Anyone in possession of full academic regalia knows full well what spluttering rage can be inspired by the hood. It never stays attached to the appropriate button. When accidentally sat on, it avenges the slight by strangling the wearer. It slips jauntily off one shoulder. It turns inside out. It's completely useless as an actual hood. In sum, there is no more infuriating item of academic garb.1
However, as anyone who instructs graduate students can tell you, the hood becomes even more infernal when you have to put it over someone's head. (Especially when that head has a mortarboard on it.) The problem only worsens when the hooder in question is a faculty member who is, perhaps, somewhat less than tall. Or even somewhat less than medium height. Quite short, in fact.
I propose that there is a market for handling the problems associated with diminutive hooders.

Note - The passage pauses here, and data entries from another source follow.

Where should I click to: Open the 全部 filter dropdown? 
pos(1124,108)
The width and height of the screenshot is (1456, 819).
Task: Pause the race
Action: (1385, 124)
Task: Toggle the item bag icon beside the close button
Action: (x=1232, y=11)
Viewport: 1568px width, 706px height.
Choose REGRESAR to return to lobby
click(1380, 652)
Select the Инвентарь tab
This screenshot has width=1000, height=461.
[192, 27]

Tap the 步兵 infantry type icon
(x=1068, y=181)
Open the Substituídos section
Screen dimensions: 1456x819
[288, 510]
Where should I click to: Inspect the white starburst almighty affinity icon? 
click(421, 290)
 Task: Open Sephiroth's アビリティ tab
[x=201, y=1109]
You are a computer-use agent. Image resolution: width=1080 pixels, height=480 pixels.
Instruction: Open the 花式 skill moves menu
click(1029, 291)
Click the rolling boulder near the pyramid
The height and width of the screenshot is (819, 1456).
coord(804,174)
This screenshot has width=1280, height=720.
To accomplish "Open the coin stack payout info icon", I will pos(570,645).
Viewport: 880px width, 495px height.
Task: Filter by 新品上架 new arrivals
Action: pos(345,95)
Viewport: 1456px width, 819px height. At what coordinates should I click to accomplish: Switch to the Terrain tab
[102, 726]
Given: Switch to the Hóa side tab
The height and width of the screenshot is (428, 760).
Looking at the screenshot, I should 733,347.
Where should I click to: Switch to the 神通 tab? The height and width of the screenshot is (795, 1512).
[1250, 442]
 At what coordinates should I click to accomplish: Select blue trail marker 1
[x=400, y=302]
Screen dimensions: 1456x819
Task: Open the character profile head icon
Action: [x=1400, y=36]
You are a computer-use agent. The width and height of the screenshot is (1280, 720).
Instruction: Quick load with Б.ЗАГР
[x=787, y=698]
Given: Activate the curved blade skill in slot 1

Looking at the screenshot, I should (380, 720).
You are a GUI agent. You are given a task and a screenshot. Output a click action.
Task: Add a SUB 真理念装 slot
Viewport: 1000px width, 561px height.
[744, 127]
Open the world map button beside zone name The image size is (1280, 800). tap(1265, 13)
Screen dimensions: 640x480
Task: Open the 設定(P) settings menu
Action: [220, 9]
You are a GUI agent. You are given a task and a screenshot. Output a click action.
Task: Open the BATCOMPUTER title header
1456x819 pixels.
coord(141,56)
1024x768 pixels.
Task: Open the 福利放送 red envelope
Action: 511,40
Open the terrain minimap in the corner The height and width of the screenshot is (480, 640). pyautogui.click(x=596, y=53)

1. Lightweight telescoping stepladders. These ladders, which expand at the touch of a button, are small enough to be concealed beneath an academic robe, yet sturdy enough to withstand several minutes of hooding.
2. Portable kneelers. Made out of mahogany and leather (embossed university insignia optional), the kneelers can be kept near the podium and wheeled out when necessary. Instead of awkwardly bending or crouching, students can maintain their dignity while lowering themselves to the appropriate height.
3. Robotic arms. Instead of using their own hands, hooders can manipulate a mechanical "claw"--like the ones you see in the stuffed animal machines at the arcades--to lower a hood over the graduate's head.
4. Platform lifts. Hooders can elevate themselves--or lower the students--by working a convenient lever.
5. Velcro hoods. Instead of going over the graduate's head, the hood can be draped around the shoulders, then attached at the front using a velcro closure.
6. Hooding heels. These gender-neutral shoes, which go well with any doctoral robe, add approximately six inches to any hooder's height.
7. Hood parachutes. At the press of a button, a parachute-equipped hood drops from the ceiling and gracefully floats over the student's head.
8. Pneumatic hoods. The hooder stuffs a hood into a high-pressure tube, aims the tube at the ceiling, and then blows out the hood (which, again, gracefully floats over the student's head).
1 The mortarboard runs a close second. Luckily, the University of Chicago uses berets instead.